A. What is the relationship of Job's prayer and his restoration? Does restoration only stand in temporal relationship to the prayer (i.e., afterwards) or is it causally related, too?

B. Could you argue that Job's inner restoration already took place in 42:5-6 and that this is only an external or physical sign that such an internal transformation had already occurred?

C. One of the strangest things about this passage is the visitors that come and see Job once he is restored. For the first time in the book we have references to his sisters and brothers, who come and visit him. Where were they when the roof collapsed, so to speak? Does this suggest anything about the relationship between Job and his family and friends? Why do they wait so long to comfort him?

D. What is the meaning, if there is any, of the gifts they bring him?

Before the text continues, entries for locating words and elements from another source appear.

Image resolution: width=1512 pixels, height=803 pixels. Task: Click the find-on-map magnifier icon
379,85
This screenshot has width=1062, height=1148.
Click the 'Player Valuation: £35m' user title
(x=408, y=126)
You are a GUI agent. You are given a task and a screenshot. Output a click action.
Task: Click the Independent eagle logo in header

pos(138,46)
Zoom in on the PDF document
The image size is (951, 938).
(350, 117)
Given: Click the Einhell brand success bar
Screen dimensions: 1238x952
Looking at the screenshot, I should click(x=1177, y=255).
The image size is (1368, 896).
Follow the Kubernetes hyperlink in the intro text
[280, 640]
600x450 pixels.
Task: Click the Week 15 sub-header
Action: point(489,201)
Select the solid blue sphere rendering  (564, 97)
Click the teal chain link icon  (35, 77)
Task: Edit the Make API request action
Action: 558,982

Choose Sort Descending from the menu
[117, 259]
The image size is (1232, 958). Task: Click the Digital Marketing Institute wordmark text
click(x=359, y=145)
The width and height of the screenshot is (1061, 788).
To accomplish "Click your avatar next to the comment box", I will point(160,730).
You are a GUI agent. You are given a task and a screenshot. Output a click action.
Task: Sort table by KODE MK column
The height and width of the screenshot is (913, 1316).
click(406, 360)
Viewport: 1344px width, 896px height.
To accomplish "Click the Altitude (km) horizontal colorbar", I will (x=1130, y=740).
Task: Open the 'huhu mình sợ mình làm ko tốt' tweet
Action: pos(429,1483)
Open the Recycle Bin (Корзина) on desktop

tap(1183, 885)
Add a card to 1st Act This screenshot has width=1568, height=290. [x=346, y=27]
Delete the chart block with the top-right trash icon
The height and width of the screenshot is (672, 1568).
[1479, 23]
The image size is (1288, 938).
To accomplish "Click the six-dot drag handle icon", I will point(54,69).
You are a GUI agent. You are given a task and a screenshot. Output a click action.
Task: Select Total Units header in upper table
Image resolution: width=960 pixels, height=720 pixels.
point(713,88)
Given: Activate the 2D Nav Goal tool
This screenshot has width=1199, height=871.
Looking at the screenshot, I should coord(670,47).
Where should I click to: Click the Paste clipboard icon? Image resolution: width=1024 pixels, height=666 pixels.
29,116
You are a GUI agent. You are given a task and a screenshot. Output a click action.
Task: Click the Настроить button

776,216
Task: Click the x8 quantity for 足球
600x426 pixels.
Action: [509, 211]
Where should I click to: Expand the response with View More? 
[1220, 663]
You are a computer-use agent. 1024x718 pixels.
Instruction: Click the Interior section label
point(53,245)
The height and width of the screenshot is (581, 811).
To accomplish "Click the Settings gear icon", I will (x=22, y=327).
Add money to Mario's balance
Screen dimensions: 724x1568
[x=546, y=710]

E. Everything seems to be doubled for Job, except the servants, of whom no mention is made, and the children. Any reason for the exception of the servants?

F. Job's daughters, but not the sons, are named. What might the significance of this be?

G. According to Israelite law (Num.27), the daughters would only get an inheritance if there were no sons, but Job does things differently. Some scholars have argued that this suggests that the Book of Job is a very early book, even before the law of Moses. I disagree with that, since the Book of Job reflects fairly sophisticated understanding of several of the Psalms. If Job does things contrary to Israelite practice by giving the daughters an inheritance, what might that mean?

H. Job ends his life as a satisfied man. Do you understand this to include a sense of spiritual as well as material satisfaction?

I. What do you think would happen if there was a verse 42:18 to the Book of Job, which described a second visit that the Satan made to God, and the Satan had said, "Well, Job appeared to weather this first set of trials just fine, but I have yet another plan to test his faith. Let me test him again, to see how genuine his faith is." Would God have heeded the Satan's advice a second time?

Conclusion

Though this ends an extensive set of studies on the Book of Job, your adventure with it is really just beginning. I have discovered almost infinite complexity in the book, with new insights leaping out at me as I delve more deeply into the Hebrew and as I try to hear the tone of the speakers throughout the whole. I have found Job to be a lifetime book--one that I can come back to at every point in my life and discover incredible gifts of insight and language that I want to adopt in my own thought and language. It takes loss seriously. It holds out hope for some kind of restoration. It shows that clinging to legal categories, even when we know we are right, does not profit us at all. Yet it patiently lets Job speak all his words until they are ended. The last word, then, is that the Book of Job has that characteristic which it predicated of its namesake: integrity.